An exact copy of every record, without the pictures, is what should come back.

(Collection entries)
====================

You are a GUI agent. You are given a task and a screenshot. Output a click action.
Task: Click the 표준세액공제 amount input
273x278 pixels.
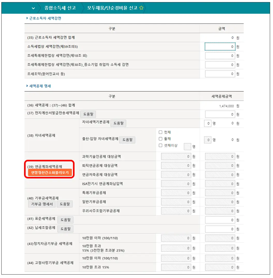tap(220, 220)
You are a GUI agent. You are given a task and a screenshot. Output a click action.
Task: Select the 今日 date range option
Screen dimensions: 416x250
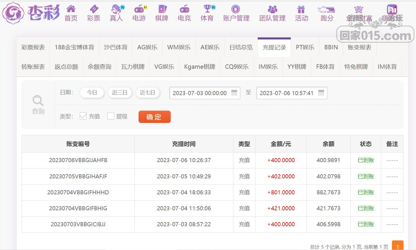(92, 93)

====================

§ **YOUR SOLUTION**:
You are a GUI agent. You are given a task and a screenshot. Output a click action.
Task: Click the 표준세액공제 amount input
273x278 pixels.
tap(220, 220)
You are a GUI agent. You are given a task and a screenshot. Output a click action.
Task: Select the 今日 date range option
Screen dimensions: 416x250
(92, 93)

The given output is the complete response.